A bay willow's long tendrils shifted in a sporadic rhythm from the subtle breath of the early summer wind, ebbing and flowing, sometimes caressing the tops of the earnest grasses that reached heavenwards, vibrantly green from the winter snows. The glowing disk of the sun glimmered shyly from behind the soft curtain of greenery afforded by the willow, its twinkling light peeking out and finding a target in the gently waving flowers or on the woman's cheekbone. Here, in the middle of the countryside, with no roads in sight, the only sounds that pierced the sweet silence were the flapping of the woman's skirt against the breeze as she sat there, the occasional twittering chirps of two birds in love, hidden away under tree branches, and the rustle of the tall grasses as the small child made his way through them.

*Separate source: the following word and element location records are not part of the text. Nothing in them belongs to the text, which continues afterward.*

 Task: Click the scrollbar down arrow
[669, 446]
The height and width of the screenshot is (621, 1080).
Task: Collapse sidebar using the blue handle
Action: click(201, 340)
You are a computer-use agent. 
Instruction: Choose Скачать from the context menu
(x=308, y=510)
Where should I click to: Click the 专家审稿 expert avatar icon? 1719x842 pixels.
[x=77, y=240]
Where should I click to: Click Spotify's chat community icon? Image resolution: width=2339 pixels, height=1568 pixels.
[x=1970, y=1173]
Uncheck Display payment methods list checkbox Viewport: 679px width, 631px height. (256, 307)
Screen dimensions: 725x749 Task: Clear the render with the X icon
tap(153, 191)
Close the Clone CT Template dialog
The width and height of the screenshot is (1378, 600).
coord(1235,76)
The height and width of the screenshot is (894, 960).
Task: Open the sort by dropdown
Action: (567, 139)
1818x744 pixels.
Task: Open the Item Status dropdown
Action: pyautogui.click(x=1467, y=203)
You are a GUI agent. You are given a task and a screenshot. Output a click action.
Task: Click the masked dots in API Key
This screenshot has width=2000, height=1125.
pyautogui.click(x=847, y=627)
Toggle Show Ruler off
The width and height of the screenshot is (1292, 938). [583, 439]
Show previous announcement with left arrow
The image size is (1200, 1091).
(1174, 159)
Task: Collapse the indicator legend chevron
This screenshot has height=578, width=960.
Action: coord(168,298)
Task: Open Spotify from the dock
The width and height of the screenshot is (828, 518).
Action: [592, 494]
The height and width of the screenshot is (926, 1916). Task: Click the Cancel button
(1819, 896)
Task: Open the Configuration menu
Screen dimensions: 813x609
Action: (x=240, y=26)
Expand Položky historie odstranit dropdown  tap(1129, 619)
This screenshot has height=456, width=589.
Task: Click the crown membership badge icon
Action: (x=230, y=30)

The woman inhaled deeply, running a hand unconsciously over the place where her heart rested, as if to comfort it, somehow. Her gaze traversed the panoramic view laid in front of her: the gentle roll of the hills towards the east, then the luscious green trees lying just behind them in the beginning of a forest. And, as her eyes traveled westward they found the flower-dusted fields in which she now sat, with yellow and green grasses that reached her knees. The flowers that sprinkled the fields were wild and unknown to her, some rising up as stalks with purple and white clinging onto them, or growing lower to the ground and sprawling; bright red and yellow and peach colored bursts of blossoms that wound in ambling paths across the field. These flowers were randomly dispersed, and almost looked out of place. It was as if the artist of this painting she seemed to be sitting in had finished his beautiful landscape, and then dipped his brush in these untamed colors, flicking them at random across his canvas so they sprouted up unexpectedly. But she found it pleasant, and their petals were so delicate and soft against her fingers that she couldn't help but smile gently at their wild beauty, the feeling reminding her of a baby's soft cheek against her breast.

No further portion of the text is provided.